今日は、神様の御言葉に従う決心をするということを、ルツの決心を通して学びたいと思います。

1.信仰による決心

飢饉を逃れ、モアブの地に移住したナオミは、10年の間に、夫と、妻を迎えた2人の息子を亡くしてしまいます。ベツレヘムの飢饉が止んだことを聞き、ナオミはベツレヘムに帰り、若い2人の嫁、ルツとオルパは、モアブの実家に戻して、幸福な再婚をしてもらおうと願います。ナオミの優しい語りかけに、オルパはモアブの地に帰って行きます。しかし、ルツは16節にあるように、「あなたの行かれる所へ私も行き、あなたの住まわれる所に私も住みます。
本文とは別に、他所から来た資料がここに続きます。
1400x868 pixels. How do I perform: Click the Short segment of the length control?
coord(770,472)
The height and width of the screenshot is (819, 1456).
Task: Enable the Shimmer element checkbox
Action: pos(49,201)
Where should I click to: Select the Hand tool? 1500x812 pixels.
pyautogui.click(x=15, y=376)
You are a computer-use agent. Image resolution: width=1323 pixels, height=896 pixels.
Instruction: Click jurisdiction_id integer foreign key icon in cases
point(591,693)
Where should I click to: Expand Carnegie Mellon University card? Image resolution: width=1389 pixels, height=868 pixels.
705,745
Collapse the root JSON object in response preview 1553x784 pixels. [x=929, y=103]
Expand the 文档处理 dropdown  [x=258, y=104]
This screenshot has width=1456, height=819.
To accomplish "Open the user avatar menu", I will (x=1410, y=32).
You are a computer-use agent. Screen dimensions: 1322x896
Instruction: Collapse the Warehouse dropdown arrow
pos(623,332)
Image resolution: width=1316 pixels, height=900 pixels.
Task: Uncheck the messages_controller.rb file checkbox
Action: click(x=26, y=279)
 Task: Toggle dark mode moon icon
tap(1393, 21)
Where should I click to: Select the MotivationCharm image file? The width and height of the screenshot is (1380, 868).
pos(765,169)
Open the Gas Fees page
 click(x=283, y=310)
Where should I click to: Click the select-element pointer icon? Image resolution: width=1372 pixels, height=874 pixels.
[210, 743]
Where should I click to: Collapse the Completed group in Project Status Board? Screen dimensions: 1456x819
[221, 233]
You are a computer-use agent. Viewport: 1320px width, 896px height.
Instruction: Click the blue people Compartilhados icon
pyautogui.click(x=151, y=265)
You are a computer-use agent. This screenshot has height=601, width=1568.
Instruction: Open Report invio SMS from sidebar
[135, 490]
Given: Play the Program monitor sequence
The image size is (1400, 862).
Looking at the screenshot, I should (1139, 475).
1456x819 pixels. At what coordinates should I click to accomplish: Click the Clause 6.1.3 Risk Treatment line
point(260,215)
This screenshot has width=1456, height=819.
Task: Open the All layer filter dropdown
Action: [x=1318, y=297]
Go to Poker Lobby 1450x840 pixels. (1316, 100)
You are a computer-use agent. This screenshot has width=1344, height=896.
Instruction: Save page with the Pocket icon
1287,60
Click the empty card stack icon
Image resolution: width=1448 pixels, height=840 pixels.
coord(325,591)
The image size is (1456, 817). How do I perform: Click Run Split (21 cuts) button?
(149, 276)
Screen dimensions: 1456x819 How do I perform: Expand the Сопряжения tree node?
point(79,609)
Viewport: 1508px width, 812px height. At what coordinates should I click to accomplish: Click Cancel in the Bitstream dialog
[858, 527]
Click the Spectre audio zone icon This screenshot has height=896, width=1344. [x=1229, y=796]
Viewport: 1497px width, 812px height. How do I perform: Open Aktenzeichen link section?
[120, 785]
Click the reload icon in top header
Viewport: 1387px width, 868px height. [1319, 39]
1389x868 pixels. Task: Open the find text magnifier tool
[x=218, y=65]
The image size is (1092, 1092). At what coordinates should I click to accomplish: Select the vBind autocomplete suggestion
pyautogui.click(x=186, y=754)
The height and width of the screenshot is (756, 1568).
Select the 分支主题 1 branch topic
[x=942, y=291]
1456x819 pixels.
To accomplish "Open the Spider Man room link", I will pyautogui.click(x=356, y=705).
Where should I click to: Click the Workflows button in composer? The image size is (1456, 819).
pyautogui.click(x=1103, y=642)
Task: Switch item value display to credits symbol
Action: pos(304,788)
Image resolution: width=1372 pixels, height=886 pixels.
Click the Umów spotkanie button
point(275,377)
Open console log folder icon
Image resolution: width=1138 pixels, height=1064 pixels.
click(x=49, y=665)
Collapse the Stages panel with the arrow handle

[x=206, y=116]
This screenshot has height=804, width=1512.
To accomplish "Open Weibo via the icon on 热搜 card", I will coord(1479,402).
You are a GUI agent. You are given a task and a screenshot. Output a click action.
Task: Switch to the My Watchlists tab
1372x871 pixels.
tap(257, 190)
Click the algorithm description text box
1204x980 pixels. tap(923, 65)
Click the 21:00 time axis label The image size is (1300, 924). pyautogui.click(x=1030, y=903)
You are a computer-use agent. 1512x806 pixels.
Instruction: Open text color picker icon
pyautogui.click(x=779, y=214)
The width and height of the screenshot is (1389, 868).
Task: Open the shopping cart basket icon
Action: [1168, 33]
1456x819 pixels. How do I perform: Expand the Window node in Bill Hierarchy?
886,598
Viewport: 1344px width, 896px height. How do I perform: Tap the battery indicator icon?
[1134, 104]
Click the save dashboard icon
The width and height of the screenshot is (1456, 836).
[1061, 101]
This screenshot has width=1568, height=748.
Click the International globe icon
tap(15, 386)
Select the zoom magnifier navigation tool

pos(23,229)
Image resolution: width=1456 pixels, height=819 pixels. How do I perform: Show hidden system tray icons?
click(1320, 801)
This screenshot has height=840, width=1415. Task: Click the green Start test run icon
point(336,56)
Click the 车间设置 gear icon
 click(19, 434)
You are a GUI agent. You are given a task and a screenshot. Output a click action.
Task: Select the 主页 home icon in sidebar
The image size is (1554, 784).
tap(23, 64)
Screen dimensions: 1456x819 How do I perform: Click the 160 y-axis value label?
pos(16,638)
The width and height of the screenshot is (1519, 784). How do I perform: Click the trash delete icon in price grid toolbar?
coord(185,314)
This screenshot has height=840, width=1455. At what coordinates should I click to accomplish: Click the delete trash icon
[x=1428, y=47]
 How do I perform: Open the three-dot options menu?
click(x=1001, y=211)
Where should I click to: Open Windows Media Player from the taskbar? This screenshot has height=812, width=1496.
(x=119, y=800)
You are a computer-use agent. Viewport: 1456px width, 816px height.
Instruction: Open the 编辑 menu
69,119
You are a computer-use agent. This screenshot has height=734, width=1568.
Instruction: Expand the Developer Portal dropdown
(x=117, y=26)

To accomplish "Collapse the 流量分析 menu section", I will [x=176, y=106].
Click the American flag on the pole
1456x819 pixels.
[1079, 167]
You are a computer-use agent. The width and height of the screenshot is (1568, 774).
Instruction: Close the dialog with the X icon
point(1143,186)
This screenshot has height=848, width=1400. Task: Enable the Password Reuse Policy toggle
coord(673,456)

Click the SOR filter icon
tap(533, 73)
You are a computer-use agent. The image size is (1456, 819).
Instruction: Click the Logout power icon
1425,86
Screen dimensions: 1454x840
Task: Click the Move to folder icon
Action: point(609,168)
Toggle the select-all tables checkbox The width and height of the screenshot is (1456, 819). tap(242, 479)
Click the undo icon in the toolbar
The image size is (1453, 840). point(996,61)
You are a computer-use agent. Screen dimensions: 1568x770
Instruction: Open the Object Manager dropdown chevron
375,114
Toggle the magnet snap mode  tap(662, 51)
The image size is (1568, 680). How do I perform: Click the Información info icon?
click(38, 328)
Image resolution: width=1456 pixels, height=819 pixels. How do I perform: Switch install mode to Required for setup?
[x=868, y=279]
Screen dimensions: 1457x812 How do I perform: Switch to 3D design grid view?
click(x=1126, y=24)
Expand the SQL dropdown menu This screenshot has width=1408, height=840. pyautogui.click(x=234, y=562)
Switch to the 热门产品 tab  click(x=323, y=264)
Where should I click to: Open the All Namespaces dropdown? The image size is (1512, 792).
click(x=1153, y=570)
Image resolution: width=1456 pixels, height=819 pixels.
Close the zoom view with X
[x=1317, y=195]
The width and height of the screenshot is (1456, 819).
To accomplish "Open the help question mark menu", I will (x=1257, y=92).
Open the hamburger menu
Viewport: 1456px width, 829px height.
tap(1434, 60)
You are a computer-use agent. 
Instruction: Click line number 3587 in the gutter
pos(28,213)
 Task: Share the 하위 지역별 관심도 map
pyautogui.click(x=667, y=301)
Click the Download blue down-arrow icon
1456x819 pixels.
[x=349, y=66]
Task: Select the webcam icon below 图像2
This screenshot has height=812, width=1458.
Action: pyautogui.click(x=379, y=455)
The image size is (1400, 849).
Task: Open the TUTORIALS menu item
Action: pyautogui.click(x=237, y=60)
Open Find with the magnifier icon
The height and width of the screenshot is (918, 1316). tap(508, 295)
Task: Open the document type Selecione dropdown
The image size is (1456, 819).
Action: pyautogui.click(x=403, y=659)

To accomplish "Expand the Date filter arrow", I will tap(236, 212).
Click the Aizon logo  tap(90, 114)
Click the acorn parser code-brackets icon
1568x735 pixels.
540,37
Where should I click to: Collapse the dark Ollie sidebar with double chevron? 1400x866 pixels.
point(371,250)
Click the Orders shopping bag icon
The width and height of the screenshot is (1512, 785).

あなたの民は私の民、あなたの神は私の神」と告白します。ルツは異邦人の女でしたが(異邦人はユダヤ人にとっては人間扱いもされない存在であった)、ナオミとの生活を通して、神様のことをしっかり聞いていたのです。モーセの十戒も、神に喜ばれる生き方、神の教えを守って生きる生き方も、ナオミから教えられていたのです。ナオミを敬って生きる、ルツの決意の堅さを見て、ナオミはもう何も言いません。ルツは異邦人の女でありながら、信仰に生きたのです。

2.信仰による行動

ナオミと共にベツレヘムに行ったルツは、モーセの律法と姑の助言に従って行動します。ナオミに落穂拾いに行かせてくださいというルツは、前向きで謙遜、自分の手で働いて生きようとしています。こんなルツに、神の御手が働きます。2章に「はからずも…ボアズの畑であった」とあります。これは神様がはからってくださったのです。ボアズと出会ったルツは、彼と結婚しオベデという子どもが与えられます。マタイ1章のイエス・キリストの系図に記されているように、ダビデの先祖、主イエスの先祖となるのです。ルツは信仰に生き、贖いという祝福を得、メシヤの家系に名を連ねるという、大きな祝福を頂いたのです。ルツの決断が、歴史の中に、このルツ記を残し、世界中の人々が恵みを頂くことができるのです。
私たちもルツの信仰と決断を学ばなければなりません。神の教えに従うという決心、教えを知っているだけではなく、その教えに従って生きる道を選んでいこうではありませんか。そして、信仰の決心を堅く持ち続けようではありませんか。そして、神の恵み、祝福を頂いてまいりましょう。
聖書にはルツの他にも、イエスの母マリアの決心(ルカ1章)、バビロン捕囚で捕囚の民となりながらも、ネブカデネザル王の金の像を拝まなかった、シャデラク、メシャク、アベデ・ネゴの決心(ダニエル3章)、それぞれに神の豊かな祝福が注がれました。私たちも信仰者に習い、神に従う決心をし、行動してまいりましょう。私たちは、多忙な日々ですが、神を愛し、人を愛することの筆頭は、父と母を敬うことです。イザヤ書に、神の望む生き方は「あなたの肉親の世話をすることではないか」とあります。直訳すると、あなたの肉親から身を隠さないことではないかということです。ルツとナオミの美しい嫁姑の関係から学びましょう。神の御言葉に従ったルツは、姑ナオミを心から愛し、ナオミのそばから離れませんでした。そんなルツに対して、神は祝福を与えてくださいました。日々、自分の思いではなく神の御言葉を選び取り、従ってまいりましょう。